> _Exercise_
From the essay on the marshmallow experiment and poverty, list every perception that it says poverty affects.

> _Quoted passage_
“Long games and short games. You can’t afford to roll the dice when you’re poor.”
My friend Parth said this when we first met, and it stuck with me for over a year.
When it came out in 1970, the Stanford marshmallow experiment claimed to predict success in later life by measuring kids’ ability to delay instant gratification. You can have one marshmallow now, the 4- and 5-year-olds were told, or you can have two when I come back to the room. The kids who held out for two marshmallows reportedly fared better in academic achievement, social skills, mental health, and capital formation (e.g., investing in future-oriented activities like education and exercise).
Per the study’s author, Walter Mischel:
At age 27-32, those who had waited longer during the Marshmallow Test in preschool had a lower body mass index and a better sense of self-worth, pursued their goals more effectively, and coped more adaptively with frustration and stress. At midlife, those who could consistently wait (‘high delay’), versus those who couldn’t (‘low delay’), were characterized by distinctively different brain scans in areas linked to addictions and obesity.
Surely, we just need to teach pre-schoolers to resist temptation!
The solve, it turns out, is not so simple.
In the decades since, the inability of researchers to replicate the experiment points to other possible factors that affect kids’ ability to wait for that second marshmallow. One study, published in 2018, found the benefits of delayed gratification were not nearly as significant as those found by Mischel—and in fact disappeared by age 15 after controlling for family and parental education.
For kids in poverty, life has few guarantees.
Food today might not be there tomorrow. A promise today might not hold weight in a week, when circumstances change and there are new bills to pay. Poor kids don’t have the same luxury of weighting the future in decision-making. Instead, they’re more likely to focus on solving for the present—often at the expense of future goals.
Poverty also affects your perception of1:
Life authorship (e.g., you disbelieve your actions can shape your outcomes)
Risk aversion (e.g., you conform to safe choices for financial security)
Social exclusion (e.g., you feel excluded from or unjustly treated by society)

> _Items from a dataset_
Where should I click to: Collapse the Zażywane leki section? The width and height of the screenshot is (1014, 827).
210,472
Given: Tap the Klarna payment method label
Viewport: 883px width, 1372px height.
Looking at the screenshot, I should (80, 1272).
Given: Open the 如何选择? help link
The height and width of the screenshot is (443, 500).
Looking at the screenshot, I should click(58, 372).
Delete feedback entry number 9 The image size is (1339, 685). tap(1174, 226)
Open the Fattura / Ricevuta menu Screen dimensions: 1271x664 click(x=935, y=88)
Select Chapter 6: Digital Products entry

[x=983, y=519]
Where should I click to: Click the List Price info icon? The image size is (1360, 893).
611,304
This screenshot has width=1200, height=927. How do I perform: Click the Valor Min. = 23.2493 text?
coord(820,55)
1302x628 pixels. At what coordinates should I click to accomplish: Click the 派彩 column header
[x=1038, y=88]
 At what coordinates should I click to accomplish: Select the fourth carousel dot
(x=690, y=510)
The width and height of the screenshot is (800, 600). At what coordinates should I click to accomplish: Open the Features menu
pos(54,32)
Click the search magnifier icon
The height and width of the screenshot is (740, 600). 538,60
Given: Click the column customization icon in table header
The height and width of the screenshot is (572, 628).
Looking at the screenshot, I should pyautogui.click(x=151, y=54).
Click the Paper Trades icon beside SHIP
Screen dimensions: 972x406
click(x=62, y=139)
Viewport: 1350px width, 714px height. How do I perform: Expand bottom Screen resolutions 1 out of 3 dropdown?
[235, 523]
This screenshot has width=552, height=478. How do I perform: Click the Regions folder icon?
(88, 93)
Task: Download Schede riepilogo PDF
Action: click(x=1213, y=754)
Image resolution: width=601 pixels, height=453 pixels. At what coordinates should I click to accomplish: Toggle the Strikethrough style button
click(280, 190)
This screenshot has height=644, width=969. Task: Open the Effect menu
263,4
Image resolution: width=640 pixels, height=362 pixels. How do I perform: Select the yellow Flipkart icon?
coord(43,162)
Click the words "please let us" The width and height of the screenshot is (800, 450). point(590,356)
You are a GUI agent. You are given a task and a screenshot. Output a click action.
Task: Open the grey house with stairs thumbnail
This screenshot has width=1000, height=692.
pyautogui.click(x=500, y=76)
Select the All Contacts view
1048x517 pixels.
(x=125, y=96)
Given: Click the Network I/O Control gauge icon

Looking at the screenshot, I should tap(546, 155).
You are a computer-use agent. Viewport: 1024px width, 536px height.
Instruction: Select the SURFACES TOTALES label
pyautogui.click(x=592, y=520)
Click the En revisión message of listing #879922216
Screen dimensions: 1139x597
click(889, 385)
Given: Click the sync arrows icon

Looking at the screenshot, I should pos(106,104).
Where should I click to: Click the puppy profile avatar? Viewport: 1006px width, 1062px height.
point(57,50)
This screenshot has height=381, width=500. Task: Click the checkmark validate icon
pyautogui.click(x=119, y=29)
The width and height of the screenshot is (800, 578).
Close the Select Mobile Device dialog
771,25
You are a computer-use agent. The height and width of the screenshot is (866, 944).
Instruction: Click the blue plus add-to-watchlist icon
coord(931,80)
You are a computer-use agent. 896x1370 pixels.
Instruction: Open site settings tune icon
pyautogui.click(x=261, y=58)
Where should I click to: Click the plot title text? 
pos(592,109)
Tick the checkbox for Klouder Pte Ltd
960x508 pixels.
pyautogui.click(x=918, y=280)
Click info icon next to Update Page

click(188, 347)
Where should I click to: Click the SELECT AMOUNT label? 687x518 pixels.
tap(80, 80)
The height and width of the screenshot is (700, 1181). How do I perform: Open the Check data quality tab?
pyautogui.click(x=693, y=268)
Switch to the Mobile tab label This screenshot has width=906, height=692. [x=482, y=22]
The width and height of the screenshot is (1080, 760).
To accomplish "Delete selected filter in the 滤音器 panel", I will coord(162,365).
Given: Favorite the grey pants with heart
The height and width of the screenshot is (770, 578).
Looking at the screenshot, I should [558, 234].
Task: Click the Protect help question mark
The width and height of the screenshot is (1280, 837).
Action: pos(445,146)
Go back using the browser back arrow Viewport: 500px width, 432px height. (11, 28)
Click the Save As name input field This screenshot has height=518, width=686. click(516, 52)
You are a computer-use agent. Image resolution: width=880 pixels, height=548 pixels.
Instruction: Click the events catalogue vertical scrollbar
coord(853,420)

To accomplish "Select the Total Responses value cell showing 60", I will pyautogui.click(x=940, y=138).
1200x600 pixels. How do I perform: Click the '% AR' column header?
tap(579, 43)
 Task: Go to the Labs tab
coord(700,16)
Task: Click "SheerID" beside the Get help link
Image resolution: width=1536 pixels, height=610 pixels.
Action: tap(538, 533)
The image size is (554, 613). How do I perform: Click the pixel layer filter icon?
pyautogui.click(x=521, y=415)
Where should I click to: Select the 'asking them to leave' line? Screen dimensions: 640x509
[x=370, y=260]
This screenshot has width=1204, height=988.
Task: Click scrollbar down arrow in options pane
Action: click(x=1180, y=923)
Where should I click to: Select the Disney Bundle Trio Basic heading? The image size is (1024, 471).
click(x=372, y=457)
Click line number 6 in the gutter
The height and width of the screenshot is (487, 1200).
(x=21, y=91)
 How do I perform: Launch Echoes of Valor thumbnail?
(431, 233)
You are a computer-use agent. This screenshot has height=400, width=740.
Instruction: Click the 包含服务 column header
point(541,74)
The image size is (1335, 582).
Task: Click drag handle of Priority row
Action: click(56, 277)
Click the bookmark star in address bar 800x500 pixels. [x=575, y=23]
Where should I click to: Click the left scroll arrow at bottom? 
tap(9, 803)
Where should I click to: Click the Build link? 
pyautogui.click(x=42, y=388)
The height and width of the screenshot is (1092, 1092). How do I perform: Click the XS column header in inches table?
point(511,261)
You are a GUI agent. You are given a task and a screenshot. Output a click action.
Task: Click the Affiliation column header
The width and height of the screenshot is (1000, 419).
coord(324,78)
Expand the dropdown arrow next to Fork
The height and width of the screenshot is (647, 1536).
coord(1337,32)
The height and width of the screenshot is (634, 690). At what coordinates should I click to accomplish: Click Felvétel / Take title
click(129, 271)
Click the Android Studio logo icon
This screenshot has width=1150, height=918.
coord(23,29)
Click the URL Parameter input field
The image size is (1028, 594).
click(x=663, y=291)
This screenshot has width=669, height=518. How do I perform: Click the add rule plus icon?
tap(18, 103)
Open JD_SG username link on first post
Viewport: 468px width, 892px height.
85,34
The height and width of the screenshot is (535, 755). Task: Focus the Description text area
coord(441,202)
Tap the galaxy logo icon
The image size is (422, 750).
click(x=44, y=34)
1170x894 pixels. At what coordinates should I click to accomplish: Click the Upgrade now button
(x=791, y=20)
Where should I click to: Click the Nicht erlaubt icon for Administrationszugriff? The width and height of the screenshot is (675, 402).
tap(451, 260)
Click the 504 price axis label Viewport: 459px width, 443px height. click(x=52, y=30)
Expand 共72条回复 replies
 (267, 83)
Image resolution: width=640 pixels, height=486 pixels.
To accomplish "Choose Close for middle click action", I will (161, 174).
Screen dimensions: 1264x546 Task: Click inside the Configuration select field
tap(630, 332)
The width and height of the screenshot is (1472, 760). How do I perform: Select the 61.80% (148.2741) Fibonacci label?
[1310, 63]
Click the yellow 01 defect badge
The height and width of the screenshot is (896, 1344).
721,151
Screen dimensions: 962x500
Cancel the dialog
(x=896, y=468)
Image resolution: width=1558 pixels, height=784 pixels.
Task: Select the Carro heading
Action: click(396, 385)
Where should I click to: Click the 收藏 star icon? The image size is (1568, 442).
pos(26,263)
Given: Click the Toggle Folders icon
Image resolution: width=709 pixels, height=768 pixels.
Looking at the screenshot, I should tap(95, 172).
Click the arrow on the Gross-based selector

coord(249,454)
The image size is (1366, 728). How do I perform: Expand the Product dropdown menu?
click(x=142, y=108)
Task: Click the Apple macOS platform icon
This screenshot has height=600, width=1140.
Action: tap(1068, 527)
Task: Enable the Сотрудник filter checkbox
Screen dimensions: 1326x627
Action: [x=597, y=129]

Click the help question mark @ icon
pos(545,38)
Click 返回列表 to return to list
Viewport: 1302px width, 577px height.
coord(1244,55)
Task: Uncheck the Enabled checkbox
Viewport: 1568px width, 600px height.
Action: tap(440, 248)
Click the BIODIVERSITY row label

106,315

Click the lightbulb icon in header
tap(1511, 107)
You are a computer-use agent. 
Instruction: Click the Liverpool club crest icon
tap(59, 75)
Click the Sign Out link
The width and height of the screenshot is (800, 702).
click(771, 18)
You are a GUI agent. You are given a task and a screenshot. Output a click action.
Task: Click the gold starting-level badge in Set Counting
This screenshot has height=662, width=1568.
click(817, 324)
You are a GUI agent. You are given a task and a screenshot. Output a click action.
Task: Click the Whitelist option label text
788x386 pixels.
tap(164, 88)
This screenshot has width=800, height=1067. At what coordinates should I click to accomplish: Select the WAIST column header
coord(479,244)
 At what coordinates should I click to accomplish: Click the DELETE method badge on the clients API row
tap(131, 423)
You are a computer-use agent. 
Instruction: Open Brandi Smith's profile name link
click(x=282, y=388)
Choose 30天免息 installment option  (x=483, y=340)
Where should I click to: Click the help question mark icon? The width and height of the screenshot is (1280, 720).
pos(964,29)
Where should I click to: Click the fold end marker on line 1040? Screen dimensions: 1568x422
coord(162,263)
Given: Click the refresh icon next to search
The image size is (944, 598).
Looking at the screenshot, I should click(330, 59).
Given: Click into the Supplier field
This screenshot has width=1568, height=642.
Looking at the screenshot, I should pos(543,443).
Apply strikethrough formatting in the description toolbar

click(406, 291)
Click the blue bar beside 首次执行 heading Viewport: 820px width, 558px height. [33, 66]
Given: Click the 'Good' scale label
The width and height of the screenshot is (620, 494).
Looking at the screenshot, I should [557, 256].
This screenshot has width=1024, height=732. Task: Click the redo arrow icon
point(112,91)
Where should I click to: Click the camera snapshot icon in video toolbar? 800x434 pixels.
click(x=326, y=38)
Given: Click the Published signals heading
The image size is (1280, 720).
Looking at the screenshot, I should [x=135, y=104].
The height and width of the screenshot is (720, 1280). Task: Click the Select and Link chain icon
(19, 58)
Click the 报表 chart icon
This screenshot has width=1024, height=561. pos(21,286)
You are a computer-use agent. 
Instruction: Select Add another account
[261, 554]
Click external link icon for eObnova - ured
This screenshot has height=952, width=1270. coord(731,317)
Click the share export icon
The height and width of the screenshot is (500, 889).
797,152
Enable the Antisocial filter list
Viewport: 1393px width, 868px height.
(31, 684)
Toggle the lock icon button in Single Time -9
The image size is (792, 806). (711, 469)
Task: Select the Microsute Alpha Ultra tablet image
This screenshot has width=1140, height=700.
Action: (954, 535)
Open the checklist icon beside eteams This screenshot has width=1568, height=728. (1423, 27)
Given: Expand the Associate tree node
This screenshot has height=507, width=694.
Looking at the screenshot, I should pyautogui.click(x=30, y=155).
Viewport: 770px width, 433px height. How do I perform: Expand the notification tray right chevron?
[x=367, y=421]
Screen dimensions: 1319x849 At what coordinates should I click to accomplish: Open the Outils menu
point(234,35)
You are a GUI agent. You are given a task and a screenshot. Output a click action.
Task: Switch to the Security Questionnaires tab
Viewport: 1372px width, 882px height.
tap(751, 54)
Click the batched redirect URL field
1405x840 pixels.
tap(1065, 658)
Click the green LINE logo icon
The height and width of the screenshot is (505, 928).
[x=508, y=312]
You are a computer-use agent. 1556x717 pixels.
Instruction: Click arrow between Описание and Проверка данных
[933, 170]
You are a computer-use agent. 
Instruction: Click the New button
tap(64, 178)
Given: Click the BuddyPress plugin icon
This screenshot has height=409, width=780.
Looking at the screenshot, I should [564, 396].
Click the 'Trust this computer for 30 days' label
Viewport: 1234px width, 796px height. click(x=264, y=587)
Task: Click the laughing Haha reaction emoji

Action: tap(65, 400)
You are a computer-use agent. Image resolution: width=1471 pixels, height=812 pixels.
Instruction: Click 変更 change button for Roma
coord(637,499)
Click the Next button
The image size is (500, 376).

> _Answer area_
Life authorship, risk aversion, social exclusion